Task to carry out
The records below are to be restated word for word, with every picture left out.

******************************

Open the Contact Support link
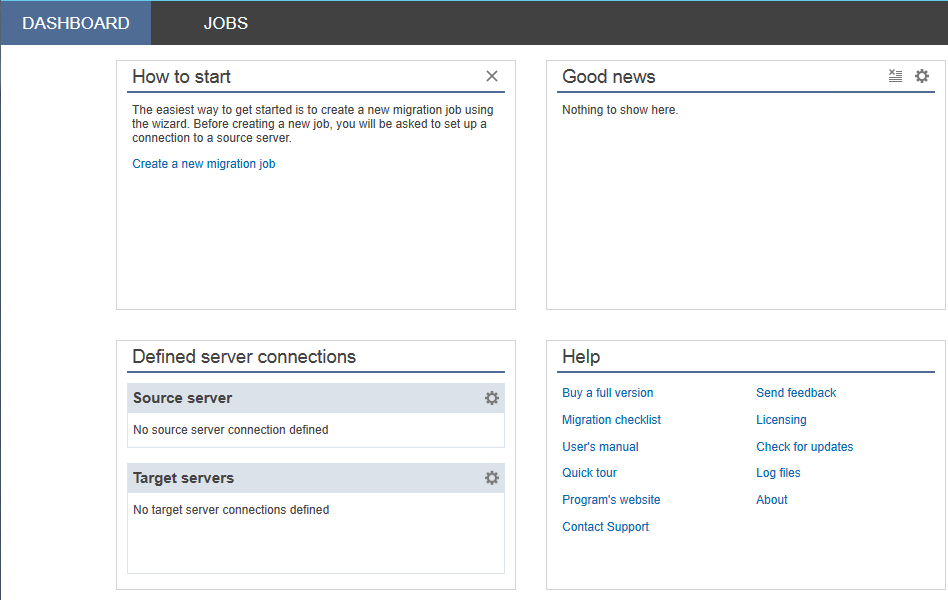Viewport: 948px width, 600px height. coord(605,527)
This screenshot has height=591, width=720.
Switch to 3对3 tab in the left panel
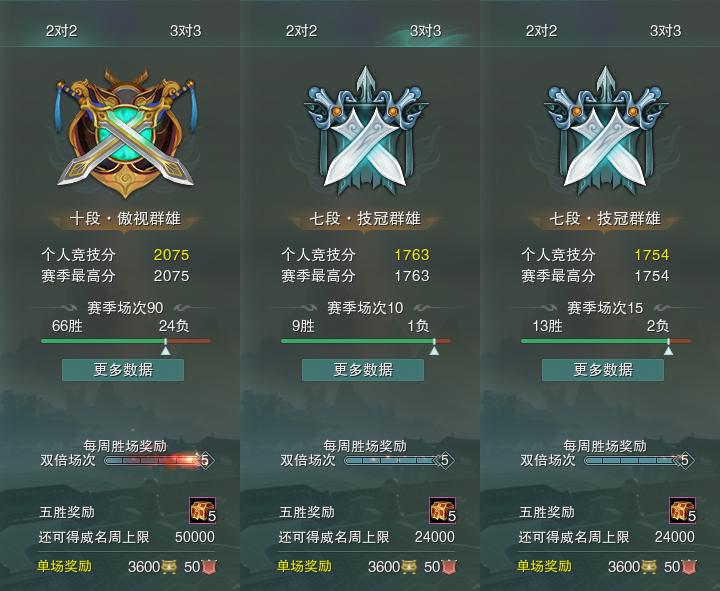186,31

******************************

Task output
Open the Contact Support link
Viewport: 948px width, 600px height. coord(605,527)
This screenshot has height=591, width=720.
Switch to 3对3 tab in the left panel
186,31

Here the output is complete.